Build Tree (In + Pre)

Build Tree (In + Pre)

Reconstruct a binary tree from its in-order and pre-order traversals (all values distinct) and return the root.

buildTreeInPre(inorder, preorder)

Input format: inorder | preorder. Output the tree in level-order form (x for missing children).

Examples

inorder=9 3 15 20 7, preorder=3 9 20 15 7   // → 3 9 20 x x 15 7
inorder=1, preorder=1                        // → 1

Walkthrough

Thinking it through

Like the in-order/post-order version, this works because in-order and pre-order each supply what the other lacks. In-order tells you which values fall left versus right of a root, not which value is the root. Pre-order tells you the root immediately, not where the split occurs. Together they pin down the tree's shape.

Why the first element of pre-order is always the root

Pre-order visits node, left-subtree, right-subtree — the node comes first. So the first value of any pre-order sequence for a subtree is that subtree's root; for the whole tree, the first value overall is the root.

Using in-order to find the split

Locate the root's value in the in-order sequence. Since in-order visits left, node, right, everything before that position is the left subtree, everything after is the right — the same idea as the post-order version, approached from the opposite end.

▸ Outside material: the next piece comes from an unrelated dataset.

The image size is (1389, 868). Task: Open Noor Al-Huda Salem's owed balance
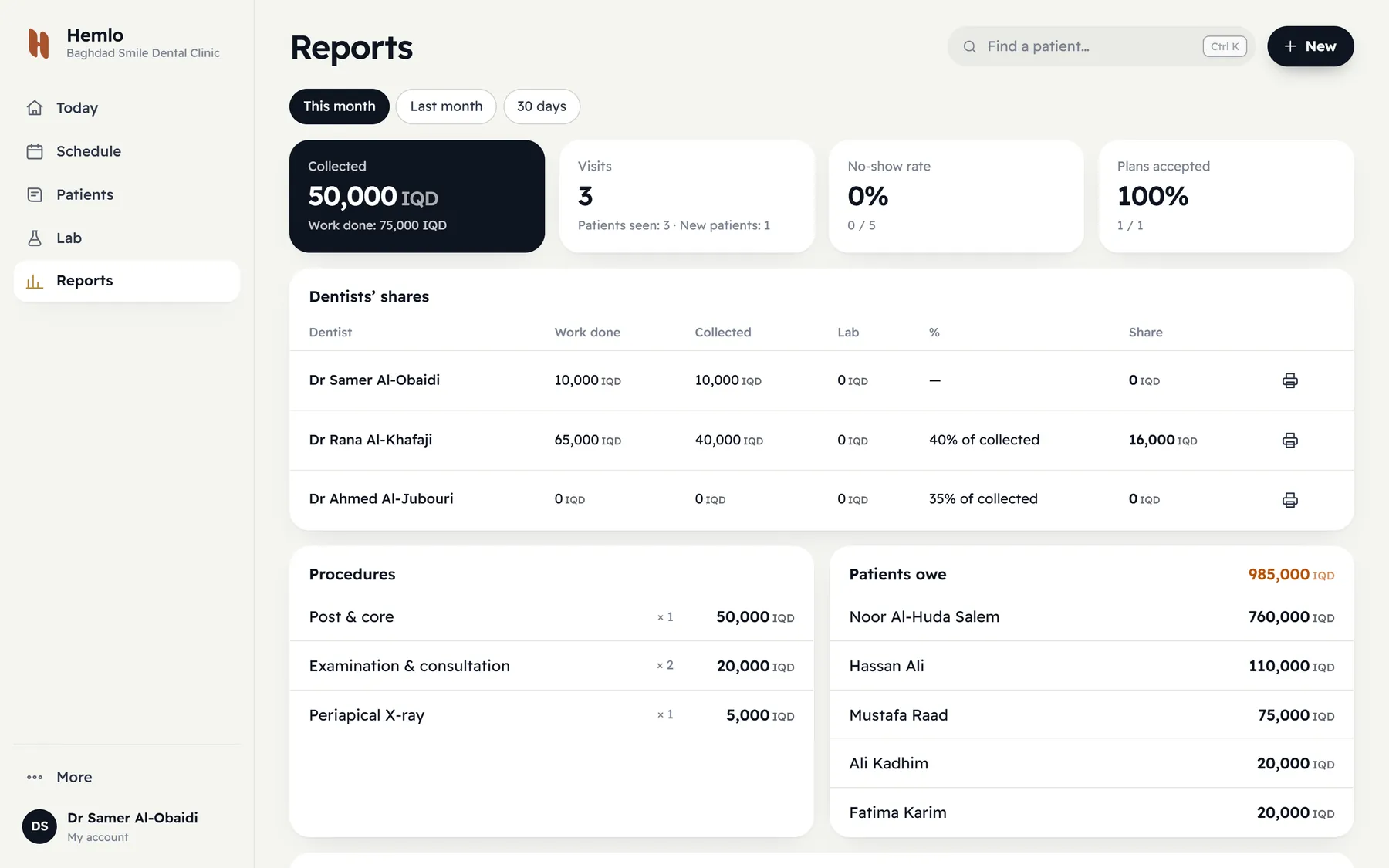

Building the recursive approach

Work over a shrinking in-order window (lo/hi), with a pointer into pre-order pointing at the next unconsumed value from the front. At each call: the current first unconsumed pre-order value is this subtree's root; find its split point in the in-order window, then recurse. Since pre-order is node, then left, then right, the value right after the root belongs to the left subtree — so build the left subtree first, then the right, consuming pre-order front-to-back correctly. lo exceeding hi means no subtree here.

Why the roles reverse between the two traversal-pairs

Pre-order exposes its root at the front, consumed left-to-right, building left-before-right. Post-order exposes its root at the back, consumed right-to-left, building right-before-left. Spotting which end reveals the root, and consuming from that matching end, is the general strategy for this whole family of problems.

Why this is efficient

A value-to-index map over in-order makes each split an O(1) lookup instead of a linear scan — O(n) time overall, O(n) space for the map and the tree.